:: Extracted entries ::
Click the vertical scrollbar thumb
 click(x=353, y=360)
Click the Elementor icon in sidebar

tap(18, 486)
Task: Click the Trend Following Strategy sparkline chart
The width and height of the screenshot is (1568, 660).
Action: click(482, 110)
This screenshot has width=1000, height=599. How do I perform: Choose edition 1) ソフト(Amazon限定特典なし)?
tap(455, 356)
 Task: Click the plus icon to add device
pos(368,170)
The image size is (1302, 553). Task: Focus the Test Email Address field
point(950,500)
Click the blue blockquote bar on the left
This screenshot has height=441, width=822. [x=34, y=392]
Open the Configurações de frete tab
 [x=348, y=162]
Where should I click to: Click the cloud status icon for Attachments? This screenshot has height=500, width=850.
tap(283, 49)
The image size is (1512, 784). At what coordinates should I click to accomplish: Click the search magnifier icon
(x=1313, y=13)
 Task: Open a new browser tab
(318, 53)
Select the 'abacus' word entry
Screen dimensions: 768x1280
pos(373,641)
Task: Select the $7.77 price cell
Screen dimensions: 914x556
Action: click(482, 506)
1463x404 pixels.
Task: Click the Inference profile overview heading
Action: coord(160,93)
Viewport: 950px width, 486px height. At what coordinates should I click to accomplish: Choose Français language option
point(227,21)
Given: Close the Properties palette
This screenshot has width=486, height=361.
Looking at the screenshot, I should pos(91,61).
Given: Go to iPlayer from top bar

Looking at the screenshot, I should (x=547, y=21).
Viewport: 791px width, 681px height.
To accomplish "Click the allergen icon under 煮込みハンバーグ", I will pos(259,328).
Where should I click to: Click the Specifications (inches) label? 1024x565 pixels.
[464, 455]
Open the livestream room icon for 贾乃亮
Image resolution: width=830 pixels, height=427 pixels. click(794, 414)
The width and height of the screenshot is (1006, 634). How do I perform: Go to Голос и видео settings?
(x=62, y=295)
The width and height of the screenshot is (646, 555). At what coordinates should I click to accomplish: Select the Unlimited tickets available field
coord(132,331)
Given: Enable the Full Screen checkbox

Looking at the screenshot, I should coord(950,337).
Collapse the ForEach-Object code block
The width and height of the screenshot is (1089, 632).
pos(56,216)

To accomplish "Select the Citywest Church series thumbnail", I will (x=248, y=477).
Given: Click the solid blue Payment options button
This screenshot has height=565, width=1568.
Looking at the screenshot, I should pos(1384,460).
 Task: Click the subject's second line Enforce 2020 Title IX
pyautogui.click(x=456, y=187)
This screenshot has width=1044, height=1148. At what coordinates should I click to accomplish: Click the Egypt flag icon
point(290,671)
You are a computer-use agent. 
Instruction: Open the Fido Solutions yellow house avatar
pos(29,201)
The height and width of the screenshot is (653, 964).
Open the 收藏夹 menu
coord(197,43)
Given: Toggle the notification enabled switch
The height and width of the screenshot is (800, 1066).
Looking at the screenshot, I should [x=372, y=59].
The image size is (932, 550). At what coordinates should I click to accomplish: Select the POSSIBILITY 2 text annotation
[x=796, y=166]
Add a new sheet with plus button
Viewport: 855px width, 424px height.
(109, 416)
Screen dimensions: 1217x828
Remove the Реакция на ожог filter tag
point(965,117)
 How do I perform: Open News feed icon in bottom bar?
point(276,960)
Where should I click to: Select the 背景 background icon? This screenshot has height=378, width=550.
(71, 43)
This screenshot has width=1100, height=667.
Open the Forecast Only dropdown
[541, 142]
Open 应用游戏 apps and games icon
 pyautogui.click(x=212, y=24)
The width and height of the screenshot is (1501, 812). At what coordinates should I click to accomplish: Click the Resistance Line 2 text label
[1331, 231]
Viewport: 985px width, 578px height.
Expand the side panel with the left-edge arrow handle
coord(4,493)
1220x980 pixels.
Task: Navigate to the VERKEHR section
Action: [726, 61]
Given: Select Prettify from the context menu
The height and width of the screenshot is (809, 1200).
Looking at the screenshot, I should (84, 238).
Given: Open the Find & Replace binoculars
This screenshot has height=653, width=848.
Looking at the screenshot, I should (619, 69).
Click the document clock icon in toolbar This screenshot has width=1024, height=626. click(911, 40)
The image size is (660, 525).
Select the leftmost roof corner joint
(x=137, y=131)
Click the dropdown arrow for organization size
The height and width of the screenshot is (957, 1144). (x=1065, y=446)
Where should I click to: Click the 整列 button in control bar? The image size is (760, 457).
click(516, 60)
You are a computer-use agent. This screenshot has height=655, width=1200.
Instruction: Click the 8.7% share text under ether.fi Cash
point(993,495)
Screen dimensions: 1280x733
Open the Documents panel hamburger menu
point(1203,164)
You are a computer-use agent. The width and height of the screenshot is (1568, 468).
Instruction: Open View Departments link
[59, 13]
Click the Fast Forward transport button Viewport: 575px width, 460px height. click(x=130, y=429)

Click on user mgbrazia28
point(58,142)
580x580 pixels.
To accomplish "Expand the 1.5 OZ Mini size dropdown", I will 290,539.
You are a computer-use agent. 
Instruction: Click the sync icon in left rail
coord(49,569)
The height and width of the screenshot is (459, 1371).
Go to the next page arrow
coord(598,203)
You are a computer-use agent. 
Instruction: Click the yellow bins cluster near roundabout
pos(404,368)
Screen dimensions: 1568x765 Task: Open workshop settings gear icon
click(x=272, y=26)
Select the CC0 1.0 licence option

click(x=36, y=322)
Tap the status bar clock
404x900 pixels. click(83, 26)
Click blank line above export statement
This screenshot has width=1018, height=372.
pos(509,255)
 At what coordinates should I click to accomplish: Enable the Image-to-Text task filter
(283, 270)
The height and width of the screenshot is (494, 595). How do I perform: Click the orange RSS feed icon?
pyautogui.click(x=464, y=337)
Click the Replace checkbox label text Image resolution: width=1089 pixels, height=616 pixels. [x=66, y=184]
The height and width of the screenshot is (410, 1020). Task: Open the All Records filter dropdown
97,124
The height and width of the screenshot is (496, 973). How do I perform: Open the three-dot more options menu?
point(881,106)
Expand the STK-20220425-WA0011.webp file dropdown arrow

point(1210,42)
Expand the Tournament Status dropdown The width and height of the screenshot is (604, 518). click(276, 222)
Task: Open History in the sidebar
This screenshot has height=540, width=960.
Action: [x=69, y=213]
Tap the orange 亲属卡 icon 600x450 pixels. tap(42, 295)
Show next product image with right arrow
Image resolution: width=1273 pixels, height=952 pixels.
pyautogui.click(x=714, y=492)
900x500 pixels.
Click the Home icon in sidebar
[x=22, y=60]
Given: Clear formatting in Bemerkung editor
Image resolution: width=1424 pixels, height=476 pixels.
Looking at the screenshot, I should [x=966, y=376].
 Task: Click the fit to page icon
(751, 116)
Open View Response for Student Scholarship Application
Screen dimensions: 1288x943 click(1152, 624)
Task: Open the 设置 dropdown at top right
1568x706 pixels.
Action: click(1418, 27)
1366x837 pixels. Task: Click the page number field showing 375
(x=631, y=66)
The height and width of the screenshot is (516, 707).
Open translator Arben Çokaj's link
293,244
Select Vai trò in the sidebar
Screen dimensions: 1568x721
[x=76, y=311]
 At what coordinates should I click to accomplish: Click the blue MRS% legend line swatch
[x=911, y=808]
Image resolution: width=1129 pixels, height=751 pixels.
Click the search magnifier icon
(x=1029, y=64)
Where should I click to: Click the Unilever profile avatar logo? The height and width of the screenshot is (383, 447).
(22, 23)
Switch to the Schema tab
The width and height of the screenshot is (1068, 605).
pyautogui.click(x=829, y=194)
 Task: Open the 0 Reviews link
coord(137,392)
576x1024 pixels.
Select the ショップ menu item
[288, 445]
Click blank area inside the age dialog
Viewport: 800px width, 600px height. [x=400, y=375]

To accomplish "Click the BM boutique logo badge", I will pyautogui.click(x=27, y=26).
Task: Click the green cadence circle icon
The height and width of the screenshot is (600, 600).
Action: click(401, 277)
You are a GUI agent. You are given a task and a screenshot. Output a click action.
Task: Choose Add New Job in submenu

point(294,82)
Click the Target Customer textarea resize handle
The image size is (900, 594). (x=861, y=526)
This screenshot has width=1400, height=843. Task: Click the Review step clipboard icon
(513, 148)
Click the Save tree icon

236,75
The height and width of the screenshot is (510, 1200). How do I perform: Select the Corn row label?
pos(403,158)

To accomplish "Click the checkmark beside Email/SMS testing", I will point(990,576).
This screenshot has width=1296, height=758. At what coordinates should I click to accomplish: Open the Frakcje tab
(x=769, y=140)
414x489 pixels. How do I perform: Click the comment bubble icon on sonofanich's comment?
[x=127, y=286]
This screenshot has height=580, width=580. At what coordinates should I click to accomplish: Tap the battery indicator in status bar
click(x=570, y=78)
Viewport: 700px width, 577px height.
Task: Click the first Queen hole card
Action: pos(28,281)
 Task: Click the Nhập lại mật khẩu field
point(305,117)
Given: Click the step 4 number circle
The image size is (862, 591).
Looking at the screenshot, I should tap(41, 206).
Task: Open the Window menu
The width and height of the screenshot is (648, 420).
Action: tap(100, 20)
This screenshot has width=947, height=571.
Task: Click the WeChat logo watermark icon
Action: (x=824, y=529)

:: Aim of the task ::
Which lines in the listing hold the word "will"? Copy them out.

:: Written solution ::
To accomplish "Click the allergen icon under 煮込みハンバーグ", I will pos(259,328).
To accomplish "Select the Citywest Church series thumbnail", I will (x=248, y=477).
To accomplish "Expand the 1.5 OZ Mini size dropdown", I will 290,539.
To accomplish "Click the BM boutique logo badge", I will pyautogui.click(x=27, y=26).
To accomplish "Click the checkmark beside Email/SMS testing", I will point(990,576).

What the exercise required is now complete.